--- Data under study ---
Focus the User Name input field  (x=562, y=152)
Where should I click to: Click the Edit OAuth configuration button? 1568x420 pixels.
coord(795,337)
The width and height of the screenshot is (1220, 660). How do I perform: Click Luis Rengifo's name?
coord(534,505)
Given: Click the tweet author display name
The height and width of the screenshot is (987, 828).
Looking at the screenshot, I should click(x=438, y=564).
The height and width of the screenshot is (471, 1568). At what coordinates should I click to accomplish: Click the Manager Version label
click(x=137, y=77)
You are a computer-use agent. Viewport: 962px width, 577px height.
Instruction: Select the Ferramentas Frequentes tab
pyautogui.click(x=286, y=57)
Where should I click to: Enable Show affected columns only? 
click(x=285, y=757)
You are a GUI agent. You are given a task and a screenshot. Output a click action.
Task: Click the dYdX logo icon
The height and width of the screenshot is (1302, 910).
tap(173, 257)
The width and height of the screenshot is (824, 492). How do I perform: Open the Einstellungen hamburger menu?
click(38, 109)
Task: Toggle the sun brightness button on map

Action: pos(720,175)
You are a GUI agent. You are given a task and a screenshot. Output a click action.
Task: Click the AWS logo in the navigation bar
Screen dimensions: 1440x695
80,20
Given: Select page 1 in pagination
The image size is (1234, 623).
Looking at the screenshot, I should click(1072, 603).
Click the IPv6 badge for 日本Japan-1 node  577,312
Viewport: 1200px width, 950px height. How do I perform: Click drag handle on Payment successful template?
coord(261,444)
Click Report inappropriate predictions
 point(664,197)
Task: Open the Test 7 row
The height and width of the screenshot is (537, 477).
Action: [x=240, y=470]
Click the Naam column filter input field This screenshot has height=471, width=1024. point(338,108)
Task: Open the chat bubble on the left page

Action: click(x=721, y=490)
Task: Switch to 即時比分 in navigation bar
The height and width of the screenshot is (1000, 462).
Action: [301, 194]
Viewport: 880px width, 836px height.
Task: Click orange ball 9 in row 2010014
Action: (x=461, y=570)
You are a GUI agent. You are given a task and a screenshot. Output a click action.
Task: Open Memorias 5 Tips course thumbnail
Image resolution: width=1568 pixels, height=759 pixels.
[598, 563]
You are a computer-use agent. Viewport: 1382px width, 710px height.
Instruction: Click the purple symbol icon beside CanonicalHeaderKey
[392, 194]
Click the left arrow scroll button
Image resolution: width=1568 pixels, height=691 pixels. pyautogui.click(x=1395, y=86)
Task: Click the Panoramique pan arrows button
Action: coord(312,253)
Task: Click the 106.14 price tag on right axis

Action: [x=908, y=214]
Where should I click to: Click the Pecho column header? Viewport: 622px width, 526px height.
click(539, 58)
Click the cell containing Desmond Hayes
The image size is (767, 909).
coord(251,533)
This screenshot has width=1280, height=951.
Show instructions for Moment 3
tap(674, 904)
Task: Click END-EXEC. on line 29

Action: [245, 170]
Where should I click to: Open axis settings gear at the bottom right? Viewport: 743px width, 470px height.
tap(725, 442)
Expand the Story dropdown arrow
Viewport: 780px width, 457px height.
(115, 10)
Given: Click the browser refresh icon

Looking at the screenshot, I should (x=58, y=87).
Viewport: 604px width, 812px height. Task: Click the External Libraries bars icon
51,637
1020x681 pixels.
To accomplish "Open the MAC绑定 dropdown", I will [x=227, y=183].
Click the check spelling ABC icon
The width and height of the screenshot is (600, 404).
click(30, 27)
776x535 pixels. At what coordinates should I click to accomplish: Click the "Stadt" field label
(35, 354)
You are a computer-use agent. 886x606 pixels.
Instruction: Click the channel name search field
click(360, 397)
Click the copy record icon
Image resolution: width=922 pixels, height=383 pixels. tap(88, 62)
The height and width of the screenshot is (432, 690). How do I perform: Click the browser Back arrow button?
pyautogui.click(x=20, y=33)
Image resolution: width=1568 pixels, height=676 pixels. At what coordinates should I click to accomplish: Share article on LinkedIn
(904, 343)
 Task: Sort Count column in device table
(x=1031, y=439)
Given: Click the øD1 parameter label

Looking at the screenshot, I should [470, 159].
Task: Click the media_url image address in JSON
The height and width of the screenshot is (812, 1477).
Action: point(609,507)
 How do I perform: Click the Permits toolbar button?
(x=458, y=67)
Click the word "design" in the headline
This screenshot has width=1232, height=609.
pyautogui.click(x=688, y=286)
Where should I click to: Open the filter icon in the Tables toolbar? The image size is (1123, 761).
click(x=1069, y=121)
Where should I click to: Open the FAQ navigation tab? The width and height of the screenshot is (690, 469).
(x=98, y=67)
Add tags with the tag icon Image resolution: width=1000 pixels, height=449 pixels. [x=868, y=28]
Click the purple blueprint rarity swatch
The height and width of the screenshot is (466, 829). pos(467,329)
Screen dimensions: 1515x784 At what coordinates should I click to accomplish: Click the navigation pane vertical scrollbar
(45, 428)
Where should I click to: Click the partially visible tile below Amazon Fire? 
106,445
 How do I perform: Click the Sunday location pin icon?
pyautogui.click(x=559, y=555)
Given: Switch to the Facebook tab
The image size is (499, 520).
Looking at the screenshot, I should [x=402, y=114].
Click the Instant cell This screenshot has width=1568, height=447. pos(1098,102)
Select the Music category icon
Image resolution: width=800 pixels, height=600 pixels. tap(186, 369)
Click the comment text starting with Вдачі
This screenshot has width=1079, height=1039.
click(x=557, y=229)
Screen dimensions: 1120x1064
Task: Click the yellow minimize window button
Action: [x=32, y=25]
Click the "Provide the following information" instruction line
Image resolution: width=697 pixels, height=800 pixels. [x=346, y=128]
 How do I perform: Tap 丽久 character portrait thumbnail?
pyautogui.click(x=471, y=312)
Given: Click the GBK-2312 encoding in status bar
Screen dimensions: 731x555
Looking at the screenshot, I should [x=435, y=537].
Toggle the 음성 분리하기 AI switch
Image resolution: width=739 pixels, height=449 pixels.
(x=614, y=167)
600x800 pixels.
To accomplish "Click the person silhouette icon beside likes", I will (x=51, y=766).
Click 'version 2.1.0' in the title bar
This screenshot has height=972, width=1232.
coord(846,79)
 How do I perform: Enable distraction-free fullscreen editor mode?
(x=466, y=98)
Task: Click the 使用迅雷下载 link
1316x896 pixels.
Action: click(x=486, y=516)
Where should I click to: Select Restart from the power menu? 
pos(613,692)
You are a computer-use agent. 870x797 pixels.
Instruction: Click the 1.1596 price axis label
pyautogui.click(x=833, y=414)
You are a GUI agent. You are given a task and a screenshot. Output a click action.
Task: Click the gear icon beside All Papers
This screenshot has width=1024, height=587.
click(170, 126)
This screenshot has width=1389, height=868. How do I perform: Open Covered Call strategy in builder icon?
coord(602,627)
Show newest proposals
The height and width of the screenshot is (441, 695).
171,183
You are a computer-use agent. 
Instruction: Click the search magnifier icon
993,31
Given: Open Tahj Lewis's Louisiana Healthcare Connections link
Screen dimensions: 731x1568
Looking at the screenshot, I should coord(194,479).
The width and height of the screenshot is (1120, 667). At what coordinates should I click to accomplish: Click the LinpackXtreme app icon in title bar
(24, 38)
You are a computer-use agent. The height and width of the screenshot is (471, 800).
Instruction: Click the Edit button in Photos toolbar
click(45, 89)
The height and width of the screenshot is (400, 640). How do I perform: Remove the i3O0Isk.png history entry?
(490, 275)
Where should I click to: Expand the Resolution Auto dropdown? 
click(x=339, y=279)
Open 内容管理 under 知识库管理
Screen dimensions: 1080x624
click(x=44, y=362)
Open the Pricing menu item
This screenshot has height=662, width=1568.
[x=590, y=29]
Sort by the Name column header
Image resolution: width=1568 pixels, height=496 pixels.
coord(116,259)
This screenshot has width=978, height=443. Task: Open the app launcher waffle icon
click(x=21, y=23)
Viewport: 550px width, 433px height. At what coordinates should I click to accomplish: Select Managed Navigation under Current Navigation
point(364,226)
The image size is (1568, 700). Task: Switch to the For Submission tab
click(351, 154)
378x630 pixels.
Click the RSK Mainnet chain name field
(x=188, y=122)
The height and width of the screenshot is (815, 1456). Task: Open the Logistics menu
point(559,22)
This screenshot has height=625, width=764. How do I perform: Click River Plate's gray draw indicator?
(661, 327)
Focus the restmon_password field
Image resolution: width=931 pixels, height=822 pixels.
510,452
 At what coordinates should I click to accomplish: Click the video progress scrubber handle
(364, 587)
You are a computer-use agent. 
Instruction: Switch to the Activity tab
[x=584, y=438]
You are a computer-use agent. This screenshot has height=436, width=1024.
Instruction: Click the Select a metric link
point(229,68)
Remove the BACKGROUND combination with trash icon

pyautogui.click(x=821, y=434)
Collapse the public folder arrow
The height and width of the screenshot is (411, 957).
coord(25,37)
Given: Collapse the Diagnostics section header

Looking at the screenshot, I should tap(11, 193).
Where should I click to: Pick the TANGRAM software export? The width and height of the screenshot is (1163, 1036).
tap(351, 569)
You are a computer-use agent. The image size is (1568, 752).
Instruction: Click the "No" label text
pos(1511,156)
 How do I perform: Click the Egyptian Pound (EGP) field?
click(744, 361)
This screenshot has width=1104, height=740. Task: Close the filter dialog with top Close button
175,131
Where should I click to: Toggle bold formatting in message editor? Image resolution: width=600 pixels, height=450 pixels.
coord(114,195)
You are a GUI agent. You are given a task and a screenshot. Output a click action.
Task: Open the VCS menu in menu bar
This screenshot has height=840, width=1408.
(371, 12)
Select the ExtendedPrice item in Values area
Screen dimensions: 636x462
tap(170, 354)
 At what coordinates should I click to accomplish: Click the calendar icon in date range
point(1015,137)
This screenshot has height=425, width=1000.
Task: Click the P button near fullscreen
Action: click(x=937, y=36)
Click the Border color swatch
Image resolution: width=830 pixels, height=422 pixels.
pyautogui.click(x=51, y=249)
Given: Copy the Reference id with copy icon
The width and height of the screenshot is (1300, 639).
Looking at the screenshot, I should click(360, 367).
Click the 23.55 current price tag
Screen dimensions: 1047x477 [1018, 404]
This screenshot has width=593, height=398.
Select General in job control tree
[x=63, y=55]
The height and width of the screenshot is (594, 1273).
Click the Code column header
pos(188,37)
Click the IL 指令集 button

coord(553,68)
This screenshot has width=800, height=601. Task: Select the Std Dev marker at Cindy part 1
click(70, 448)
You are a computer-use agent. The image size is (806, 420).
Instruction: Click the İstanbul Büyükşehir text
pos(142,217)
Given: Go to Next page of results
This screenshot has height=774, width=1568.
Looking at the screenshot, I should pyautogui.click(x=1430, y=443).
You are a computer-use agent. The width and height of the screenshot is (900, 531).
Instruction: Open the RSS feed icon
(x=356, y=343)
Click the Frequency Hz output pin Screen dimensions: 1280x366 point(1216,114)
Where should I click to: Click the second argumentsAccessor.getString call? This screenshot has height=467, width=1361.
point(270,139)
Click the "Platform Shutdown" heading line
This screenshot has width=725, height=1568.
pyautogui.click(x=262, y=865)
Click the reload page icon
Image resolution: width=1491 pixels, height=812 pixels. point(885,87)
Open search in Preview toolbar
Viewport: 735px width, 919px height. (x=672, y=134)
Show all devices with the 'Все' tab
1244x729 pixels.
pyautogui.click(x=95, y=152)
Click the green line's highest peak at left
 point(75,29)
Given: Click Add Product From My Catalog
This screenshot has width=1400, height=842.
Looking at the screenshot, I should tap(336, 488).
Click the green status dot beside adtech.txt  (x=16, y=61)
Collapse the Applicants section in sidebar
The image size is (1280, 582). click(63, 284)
---
### Problem requirements
Reproduce exactly the section above that begins at the line containing "The height and width of the screenshot is (1000, 462)." and ends at the line containing "1020x681 pixels.", leaving out all other lines.

### Reply
The height and width of the screenshot is (1000, 462).
Action: [301, 194]
Viewport: 880px width, 836px height.
Task: Click orange ball 9 in row 2010014
Action: (x=461, y=570)
You are a GUI agent. You are given a task and a screenshot. Output a click action.
Task: Open Memorias 5 Tips course thumbnail
Image resolution: width=1568 pixels, height=759 pixels.
[598, 563]
You are a computer-use agent. Viewport: 1382px width, 710px height.
Instruction: Click the purple symbol icon beside CanonicalHeaderKey
[392, 194]
Click the left arrow scroll button
Image resolution: width=1568 pixels, height=691 pixels. pyautogui.click(x=1395, y=86)
Task: Click the Panoramique pan arrows button
Action: coord(312,253)
Task: Click the 106.14 price tag on right axis

Action: [x=908, y=214]
Where should I click to: Click the Pecho column header? Viewport: 622px width, 526px height.
click(539, 58)
Click the cell containing Desmond Hayes
The image size is (767, 909).
coord(251,533)
This screenshot has width=1280, height=951.
Show instructions for Moment 3
tap(674, 904)
Task: Click END-EXEC. on line 29

Action: [245, 170]
Where should I click to: Open axis settings gear at the bottom right? Viewport: 743px width, 470px height.
tap(725, 442)
Expand the Story dropdown arrow
Viewport: 780px width, 457px height.
(115, 10)
Given: Click the browser refresh icon

Looking at the screenshot, I should (x=58, y=87).
Viewport: 604px width, 812px height. Task: Click the External Libraries bars icon
51,637
1020x681 pixels.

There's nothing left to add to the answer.